Question peut-être naïve, mais si la CNCCFP a déjà validé les comptes des deux candidats sans retenir de griefs, est-ce que le parquet peut quand même rouvrir ces questions-là, ou la validation des comptes clôt certains volets ?

F
Fifi430 30/07/2026 à 11:16

Un point important que l'article effleure sans le creuser : la sommation interpellative par huissier n'a pas la même valeur probatoire qu'un témoignage recueilli dans le cadre d'une enquête judiciaire. Elle consigne une déclaration, elle ne la valide pas. Virapoullé a raison sur ce point, même si ça n'exclut pas que le parquet choisisse d'ouvrir une enquête préliminaire pour vérifier les faits. L'article 40 oblige à signaler, pas à conclure.

P
Patrick974 30/07/2026 à 11:14

Ce qui m'interpelle le plus dans cet article, c'est la question soulevée par Virapoullé sur le financement des honoraires de l'avocat. Si le courrier porte bien la référence "Commune de Saint-André / Laurent Virapoullé" et est signé en qualité de conseil de la commune, la distinction entre usage personnel et usage des fonds publics mérite effectivement d'être éclaircie.
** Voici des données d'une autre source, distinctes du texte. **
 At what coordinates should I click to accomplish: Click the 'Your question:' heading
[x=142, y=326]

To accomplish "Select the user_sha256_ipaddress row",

La réponse du cabinet, selon laquelle il s'agit d'"une simple référence à l'affaire", est un peu courte. On a vu des situations similaires sur d'autres territoires donner lieu à des requalifications. La transparence s'impose des deux côtés.

K
Karambole 30/07/2026 à 11:08

Des vélos cargo et des bons d'essence pour acheter des voix ? Nous sur le marché on se lève à 4h du matin pour gagner honnêtement notre vie, et eux ils distribuent des cadeaux pour grappiller des bulletins. Lé pa fasil de voir ça dans notre péi-la.

M
Mickaëla 30/07/2026 à 11:04

C'est difficile de voir la politique locale tomber dans ces dynamiques de conflit, on espère que la justice pourra faire la lumière sur tout ça et que les Andréziens pourront avancer sereinement.